Pemimpin yang menjadikan moral sebagai kompas utama akan terlihat dari integritas, empati, dan komitmennya bagi kepentingan orang banyak (publik), sekaligus kesanggupannya untuk untuk membenamkan kepentingan pribadi atau kelompoknya (privat).

Tindak tanduk yang demikian, pada gilirannya akan menjadi panduan bagi seluruh rakyat yang dipimpinnya, menjadi benchmark yang mengerek standar praktik bernegara dan meninggikan ekspektasi warga. Lembaga kepresidenan harus merefleksikan etos seluruh warga negara, dan mewakili spirit negara dan bangsa yang dipimpinnya.

Baca Juga: Usemahu: Penataan Air Bersih di Maluku Terkendala Anggaran

Pentingnya kepemimpinan moral

Dr Stephen Gyesaw (2023) melakukan studi atas kepemimpinan tiga kepala negara dari generasi yang berbeda: Marcus Aurelius (Kaisar Roma), Lee Kuan Yew (Perdana Menteri Singapura), dan Nelson Mandela (Presiden Afrika Selatan).

Marcus Aurelius dikenang sebagai seorang pemimpin yang tak henti memperjuangkan keadilan dan disebut sebagai sebagai kaisar terakhir dari Lima Kaisar Baik. Meskipun kekuasaannya begitu besar, kehidupan pribadinya tetap sederhana dan rendah hati.  Hampir seluruh hidupnya diabdikan bagi kepentingan orang banyak. Melalui bukunya Meditation, Kaisar Aurelius yang memimpin kekaisaran Roma pada tahun 161 sampai dengan 180, mengajarkan perlunya terus-menerus menjaga moralitas, dan kepemimpinan berbasis etika.

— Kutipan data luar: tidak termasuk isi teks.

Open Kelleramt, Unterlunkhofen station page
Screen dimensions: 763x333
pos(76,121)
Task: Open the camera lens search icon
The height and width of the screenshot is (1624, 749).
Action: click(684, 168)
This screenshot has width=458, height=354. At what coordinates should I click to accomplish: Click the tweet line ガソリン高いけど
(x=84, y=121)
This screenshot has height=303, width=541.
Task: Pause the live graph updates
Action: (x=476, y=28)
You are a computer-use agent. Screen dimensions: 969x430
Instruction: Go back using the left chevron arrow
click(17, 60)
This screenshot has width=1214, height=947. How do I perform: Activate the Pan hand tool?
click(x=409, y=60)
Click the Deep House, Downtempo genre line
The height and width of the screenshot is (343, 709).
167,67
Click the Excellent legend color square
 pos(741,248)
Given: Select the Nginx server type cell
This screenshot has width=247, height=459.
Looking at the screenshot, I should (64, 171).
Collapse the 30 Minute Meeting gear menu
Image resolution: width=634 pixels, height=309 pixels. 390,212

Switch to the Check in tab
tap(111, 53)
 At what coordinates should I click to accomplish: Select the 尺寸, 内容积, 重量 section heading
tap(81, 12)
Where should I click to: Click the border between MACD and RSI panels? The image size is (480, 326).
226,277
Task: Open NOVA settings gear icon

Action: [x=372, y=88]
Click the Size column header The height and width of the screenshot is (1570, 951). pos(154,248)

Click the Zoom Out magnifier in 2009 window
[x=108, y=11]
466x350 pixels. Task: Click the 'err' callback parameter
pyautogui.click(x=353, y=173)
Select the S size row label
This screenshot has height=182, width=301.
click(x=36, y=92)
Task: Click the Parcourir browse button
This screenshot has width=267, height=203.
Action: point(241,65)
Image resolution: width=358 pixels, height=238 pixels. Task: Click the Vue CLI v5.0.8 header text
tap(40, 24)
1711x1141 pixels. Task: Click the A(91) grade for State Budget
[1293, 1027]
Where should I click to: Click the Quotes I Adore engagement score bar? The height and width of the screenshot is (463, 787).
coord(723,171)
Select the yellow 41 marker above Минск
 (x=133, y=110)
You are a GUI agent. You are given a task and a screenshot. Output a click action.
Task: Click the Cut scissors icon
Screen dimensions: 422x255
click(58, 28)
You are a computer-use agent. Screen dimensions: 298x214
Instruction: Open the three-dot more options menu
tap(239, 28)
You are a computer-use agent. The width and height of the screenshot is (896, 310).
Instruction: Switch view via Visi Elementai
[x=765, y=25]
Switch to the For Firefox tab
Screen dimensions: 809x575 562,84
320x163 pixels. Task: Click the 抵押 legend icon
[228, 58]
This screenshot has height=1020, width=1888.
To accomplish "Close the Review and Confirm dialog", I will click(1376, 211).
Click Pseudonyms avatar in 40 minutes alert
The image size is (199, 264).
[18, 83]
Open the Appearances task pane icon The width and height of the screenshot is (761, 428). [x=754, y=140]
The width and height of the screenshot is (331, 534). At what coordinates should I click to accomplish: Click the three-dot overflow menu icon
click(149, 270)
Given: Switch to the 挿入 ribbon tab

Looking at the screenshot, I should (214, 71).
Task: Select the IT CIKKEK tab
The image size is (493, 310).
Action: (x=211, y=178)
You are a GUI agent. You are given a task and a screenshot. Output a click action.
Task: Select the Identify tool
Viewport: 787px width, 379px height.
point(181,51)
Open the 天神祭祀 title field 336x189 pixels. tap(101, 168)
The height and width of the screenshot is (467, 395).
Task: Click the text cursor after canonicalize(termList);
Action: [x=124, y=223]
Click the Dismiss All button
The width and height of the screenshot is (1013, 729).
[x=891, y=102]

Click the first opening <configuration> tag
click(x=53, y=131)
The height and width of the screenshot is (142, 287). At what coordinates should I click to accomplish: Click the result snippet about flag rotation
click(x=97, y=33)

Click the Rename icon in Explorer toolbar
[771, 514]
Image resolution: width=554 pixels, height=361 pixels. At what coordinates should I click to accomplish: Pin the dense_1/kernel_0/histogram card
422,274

Nelson Mandela muda ialah seorang pahlawan yang melawan ketidakadilan politik apartheid. Kegigihannya membuat Mandela dipercaya rakyat sebagai presiden pertama yang dipilih secara demokratis. Integritasnya tak diragukan ketika terpilih menjadi presiden, Mandela memaafkan lawan-lawan politik yang pernah menindasnya berpuluh tahun.

Ia tak berhenti memperjuangkan keadilan sosial dan mempelopori proses rekonsiliasi untuk menyatukan kembali rakyat Afrika Selatan yang sangat lama hidup dalam keterbelahan ekstrem. Mandela ialah pribadi yang memiliki daya tabah menanggung penderitaan dan menjadikannya sebagai energi untuk memotivasi bangsanya dalam menyembuhkan luka batin. Karakter ini telah mengukuhkan posisi Nelson Mandela sebagai pemimpin moral, yang menjadi sumber inspirasi bagi dunia.

Dari Singapura, negara kota yang jumlah penduduknya tak lebih banyak dari DKI Jakarta, kita bisa belajar dari seorang Lee Kuan Yew (LKY).  LKY tokoh sentral yang merupakan the founding father, peletak dasar modernisasi Singapura. Di bawah kepemimpinannya, hanya dalam 30 tahun Singapura mengalami transformasi besar-besaran dari statusnya sebagai negara berkembang menjadi negara makmur yang stabil.

Kuncinya ialah kepemimpinan LKY yang pragmatis (mengerjakan apa bisa dikerjakan dan yang diperlukan rakyatnya), tetapi tetap mempraktikkan kepemimpinan etik sebagai landasannya. Ia proponent fanatik prinsip meritokrasi dan pemerintahan yang bersih. Demi menjaga kepentingan publik dan memperjuangkan hak-hak orang banyak, LKY banyak mengambil keputusan sulit untuk membangun pemerintahan yang efektif dan memberantas korupsi.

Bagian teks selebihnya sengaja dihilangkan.